Pier C Giulianotti, MD FACS, David Calatayud, MD PhD, Luca Milone, MD, Stefano D“ugo, MD, Paolo Raimondi, MD, Mario Masrur, MD, Federico Gheza, MD, Enrique F Elli, MD, Francesco M Bianco, MD, Subashini Ayloo, MD, Enrico Benedetti, MD FACS. University of Illinois at Chicago Medical Center
INTRODUCTION:
An adequate identification of the cystic duct – common bile duct (CBD) junction is the main surgical landmark in gallbladder surgeries. Bile duct injury (BDI) is a rare but serious complication of laparoscopic cholecystectomy, with an incidence about 0.3-0.7%. To reduce the risk of BDI during cholecystectomy the intraoperative cholangiography (IOC) is done in many centers, with some advantages, but some has some disadvantages related to the technique.

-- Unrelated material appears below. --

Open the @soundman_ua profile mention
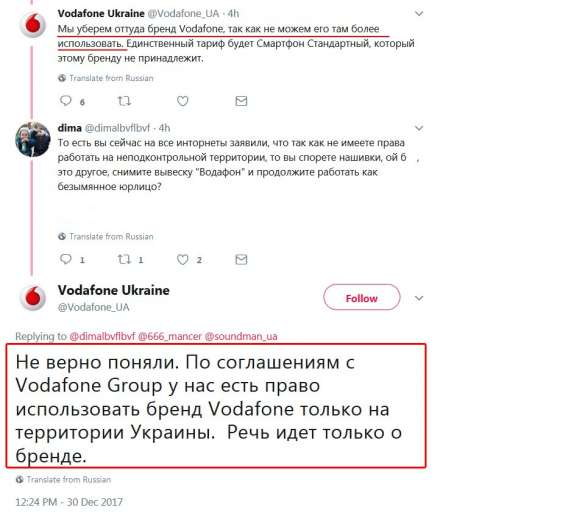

In the last years, Indocyanine green (ICG) has been used as a fluorescent agent by means the near-infrared light (NIR) technique to visualize blood flow and related tissue perfusion. ICG is a synthetic anion, administered intravenously and excreted exclusively into the bile. During its excretion ICG emits light when illuminated with NIR, obtaining the fluorescence imaging. This imaging has the advantage to identify biliary anatomy even before starting the surgical dissection of the gallbladder hilum, without imposing an additional risk to the patient.
METHODS AND PROCEDURES:
From July, 26th until September, 20th 2011, all the patients undergoing a robotic cholecystectomy were included in this study. Exclusion criteria were patients 16 years old or less, and to have a proved allergy to contrast iodide. Seven different surgical biliary landmarks were analyzed for the fluorescence visualization, and most importantly the cystic duct-CBD junction. Biliary anomalies also were analyzed. The liver function was assessed to correlate with the ICG biliary excretion.
RESULTS:
During this period, 25 robotic cholecystectomies using the NIR technique have been performed in our center. The period range from the intravenous injection of ICG until the first NIR visualization varies from 20 minutes, up to more than 6 hours. In all but 2 cases there was a positive visualization of the junction between the cystic duct and the common bile duct. Three biliary anomalies were detected. Two of them consisting in right aberrant canaliculus from segment VI to the CHD in both cases, and in another case it was an anterior implantation of the cystic duct in the CBD.
CONCLUSION:
Fluorescence during Robotic Surgery, as part of a new generation of real time implemented imaging, it is a very promising development.
The identification of the cystic duct junction in particular can contribute to make the cholecystectomy safer in minimally-invasive biliary surgery.